In this respect I think it *may* also be of interest to mention that within the 'aroma.affymetrix' project a function called 'PdInfo2Cdf' is made available, which allows you to generate an experimental CDF file from a pdInfo package and a auxillary CEL file for the same chip type. In other words, with this function you can create a CDF file from a platform design package and a CEL file. The pd.xxx packages are build with pdInfoBuilder for use with oligo and are made from files directly obtained from Affymetrix; you will need pd.mogene.1.1.st.v1 which is already provided at bioC. You can find the function here:
Direct link:
http://bioinf.wehi.edu.au/folders/mrobinson/aroma/PdInfo2Cdf.R
Entry page (section: "Creating CDF file from R package built from pdInfoBuilder")
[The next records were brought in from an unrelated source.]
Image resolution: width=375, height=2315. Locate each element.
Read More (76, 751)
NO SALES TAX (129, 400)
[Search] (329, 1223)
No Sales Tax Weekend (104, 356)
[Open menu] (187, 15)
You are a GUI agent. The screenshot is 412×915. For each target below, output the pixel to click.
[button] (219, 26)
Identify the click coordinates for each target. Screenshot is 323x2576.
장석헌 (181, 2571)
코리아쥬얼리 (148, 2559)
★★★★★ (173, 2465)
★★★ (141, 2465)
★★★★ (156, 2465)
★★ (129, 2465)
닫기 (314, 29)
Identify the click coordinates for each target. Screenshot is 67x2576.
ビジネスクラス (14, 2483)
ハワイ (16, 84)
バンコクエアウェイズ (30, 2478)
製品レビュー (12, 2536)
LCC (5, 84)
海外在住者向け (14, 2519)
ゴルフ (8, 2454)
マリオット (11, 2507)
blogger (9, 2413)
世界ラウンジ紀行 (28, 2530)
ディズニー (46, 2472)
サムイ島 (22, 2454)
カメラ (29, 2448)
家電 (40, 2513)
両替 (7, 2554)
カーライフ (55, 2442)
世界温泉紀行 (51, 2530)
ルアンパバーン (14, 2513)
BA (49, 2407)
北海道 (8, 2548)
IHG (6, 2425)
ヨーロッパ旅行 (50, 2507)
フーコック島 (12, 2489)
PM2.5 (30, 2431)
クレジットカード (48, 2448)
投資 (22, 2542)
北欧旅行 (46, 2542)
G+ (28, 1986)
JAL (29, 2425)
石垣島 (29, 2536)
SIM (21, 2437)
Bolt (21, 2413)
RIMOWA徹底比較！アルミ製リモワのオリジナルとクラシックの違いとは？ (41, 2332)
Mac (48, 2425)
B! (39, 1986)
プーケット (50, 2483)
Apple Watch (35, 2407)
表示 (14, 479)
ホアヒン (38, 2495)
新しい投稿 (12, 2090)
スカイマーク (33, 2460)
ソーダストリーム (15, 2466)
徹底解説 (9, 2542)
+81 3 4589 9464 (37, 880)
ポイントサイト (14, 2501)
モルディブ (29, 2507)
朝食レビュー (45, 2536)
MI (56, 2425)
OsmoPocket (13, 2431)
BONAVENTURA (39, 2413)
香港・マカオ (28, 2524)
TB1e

http://www.aroma-project.org/node/41
Please note that the PdInfo2Cdf function was originally written to create an experimental CDF for an EXON array, so you will have to modify the query command to retrieve the so-called meta-probesets (= transcripts) instead of the exon-based probesets as well as two additional lines that speed-up the splitting.
Therefore you have to replace this line:
ff <- dbGetQuery(db(pd), "select * from pmfeature");
by this line:
ff <- dbGetQuery(db(pd), "SELECT fid, meta_fsetid, atom, y, x FROM pmfeature INNER JOIN core_mps USING(fsetid)") #gives meta-probesets/transcripts

AND also
replace these two lines:
  ffs <- split(ff, substr(ff$fsetid,1,4))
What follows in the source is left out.